Collected data:
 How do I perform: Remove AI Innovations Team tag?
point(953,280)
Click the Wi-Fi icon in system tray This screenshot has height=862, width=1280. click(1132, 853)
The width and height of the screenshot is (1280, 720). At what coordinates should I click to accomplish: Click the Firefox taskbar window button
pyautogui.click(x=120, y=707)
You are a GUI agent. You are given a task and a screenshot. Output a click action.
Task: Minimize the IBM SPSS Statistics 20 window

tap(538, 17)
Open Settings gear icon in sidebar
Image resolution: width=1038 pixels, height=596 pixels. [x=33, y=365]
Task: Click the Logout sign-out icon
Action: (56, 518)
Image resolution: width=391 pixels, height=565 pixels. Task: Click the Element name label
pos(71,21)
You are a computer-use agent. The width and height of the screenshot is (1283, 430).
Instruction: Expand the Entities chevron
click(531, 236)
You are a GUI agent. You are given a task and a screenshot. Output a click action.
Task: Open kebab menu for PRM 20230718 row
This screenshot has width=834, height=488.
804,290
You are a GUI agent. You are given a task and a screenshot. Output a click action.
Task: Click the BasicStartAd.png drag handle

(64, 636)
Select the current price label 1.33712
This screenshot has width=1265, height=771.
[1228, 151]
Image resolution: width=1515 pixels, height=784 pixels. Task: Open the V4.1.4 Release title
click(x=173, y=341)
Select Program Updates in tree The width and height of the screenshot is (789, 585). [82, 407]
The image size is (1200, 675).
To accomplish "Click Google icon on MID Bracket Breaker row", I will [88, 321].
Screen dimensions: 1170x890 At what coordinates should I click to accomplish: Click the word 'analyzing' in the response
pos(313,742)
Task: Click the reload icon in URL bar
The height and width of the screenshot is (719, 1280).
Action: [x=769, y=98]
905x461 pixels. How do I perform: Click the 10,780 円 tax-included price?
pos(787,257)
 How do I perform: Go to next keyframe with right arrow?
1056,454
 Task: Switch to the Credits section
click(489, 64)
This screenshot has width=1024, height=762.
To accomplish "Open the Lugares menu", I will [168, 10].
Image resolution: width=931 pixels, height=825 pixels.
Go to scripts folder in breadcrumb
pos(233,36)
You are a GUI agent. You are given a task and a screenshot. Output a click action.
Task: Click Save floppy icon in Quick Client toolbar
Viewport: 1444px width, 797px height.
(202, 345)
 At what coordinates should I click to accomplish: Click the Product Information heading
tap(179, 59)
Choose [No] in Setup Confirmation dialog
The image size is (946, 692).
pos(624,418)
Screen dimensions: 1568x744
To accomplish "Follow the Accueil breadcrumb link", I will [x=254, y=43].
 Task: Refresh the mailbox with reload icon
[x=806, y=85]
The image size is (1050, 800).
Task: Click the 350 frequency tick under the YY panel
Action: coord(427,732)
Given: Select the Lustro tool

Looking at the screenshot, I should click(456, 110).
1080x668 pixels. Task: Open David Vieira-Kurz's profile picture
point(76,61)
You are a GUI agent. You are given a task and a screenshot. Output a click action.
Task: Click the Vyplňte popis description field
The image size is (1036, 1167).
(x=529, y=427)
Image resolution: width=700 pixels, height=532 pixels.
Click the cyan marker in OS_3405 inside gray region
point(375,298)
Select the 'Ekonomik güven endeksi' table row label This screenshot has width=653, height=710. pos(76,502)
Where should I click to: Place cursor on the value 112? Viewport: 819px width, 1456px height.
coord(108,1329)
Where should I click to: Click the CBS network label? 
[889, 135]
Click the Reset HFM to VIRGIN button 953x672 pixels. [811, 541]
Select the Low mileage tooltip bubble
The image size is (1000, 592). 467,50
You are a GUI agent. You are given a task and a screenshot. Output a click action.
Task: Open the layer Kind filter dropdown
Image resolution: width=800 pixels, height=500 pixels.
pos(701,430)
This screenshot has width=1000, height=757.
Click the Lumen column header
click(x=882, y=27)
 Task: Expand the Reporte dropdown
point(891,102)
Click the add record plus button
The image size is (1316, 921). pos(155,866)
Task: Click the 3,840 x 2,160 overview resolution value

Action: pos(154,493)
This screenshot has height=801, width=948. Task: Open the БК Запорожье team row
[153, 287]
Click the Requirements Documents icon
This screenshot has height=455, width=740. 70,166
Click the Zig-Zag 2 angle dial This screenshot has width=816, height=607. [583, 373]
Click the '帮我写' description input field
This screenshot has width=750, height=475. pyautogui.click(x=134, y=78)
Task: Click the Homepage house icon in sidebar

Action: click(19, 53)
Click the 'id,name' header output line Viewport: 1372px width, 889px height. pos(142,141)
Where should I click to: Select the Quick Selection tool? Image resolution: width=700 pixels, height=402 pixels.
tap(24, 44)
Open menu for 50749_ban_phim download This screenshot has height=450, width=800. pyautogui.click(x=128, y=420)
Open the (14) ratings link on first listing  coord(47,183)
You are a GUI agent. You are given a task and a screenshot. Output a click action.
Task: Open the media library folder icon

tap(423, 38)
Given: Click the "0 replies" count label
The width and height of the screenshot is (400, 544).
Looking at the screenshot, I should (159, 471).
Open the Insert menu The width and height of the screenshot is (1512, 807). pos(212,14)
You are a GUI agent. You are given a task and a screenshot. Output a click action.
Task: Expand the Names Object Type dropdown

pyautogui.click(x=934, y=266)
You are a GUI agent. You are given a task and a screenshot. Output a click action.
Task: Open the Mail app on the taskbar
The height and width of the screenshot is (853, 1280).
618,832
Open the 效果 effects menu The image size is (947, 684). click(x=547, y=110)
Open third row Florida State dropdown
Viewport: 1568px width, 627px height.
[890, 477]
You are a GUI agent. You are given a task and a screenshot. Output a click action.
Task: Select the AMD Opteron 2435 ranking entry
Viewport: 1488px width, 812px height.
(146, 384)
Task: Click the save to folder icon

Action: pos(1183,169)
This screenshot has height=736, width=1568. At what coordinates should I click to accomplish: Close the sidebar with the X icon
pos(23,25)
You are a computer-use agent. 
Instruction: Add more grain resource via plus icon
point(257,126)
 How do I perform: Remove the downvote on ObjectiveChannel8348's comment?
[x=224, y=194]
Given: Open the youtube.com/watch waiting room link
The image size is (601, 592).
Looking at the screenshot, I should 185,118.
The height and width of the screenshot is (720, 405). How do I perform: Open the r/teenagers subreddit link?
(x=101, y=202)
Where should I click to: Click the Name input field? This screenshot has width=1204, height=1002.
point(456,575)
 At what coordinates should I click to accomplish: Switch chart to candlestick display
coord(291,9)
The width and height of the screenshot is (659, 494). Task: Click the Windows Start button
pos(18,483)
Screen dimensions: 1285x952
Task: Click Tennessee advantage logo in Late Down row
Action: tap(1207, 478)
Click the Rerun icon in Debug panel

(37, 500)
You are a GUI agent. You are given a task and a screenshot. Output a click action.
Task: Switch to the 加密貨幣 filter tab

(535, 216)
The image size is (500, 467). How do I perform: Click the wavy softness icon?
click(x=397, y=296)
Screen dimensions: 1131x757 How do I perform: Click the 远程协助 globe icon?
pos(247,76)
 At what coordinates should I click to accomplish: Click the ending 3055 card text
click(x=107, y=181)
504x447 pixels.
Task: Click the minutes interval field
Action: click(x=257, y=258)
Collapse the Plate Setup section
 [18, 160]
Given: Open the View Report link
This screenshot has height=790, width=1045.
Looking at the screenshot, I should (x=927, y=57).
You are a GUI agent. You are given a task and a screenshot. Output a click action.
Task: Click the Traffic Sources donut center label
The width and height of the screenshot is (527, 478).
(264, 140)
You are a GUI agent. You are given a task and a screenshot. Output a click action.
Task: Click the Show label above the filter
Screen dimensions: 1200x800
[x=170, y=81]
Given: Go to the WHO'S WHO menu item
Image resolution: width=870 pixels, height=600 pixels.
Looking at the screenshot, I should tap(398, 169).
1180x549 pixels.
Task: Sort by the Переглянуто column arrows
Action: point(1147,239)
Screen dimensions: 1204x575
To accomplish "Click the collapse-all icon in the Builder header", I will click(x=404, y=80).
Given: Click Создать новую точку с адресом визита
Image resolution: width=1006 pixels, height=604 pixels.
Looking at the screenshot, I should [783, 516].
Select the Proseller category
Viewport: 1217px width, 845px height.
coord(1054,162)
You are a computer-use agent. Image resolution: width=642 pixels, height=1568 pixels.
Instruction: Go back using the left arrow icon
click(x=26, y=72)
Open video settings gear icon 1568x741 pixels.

TASK → How many lines of these entries hold the string "menu"? Answer with the number alone.

RESULT OF THE EXERCISE → 6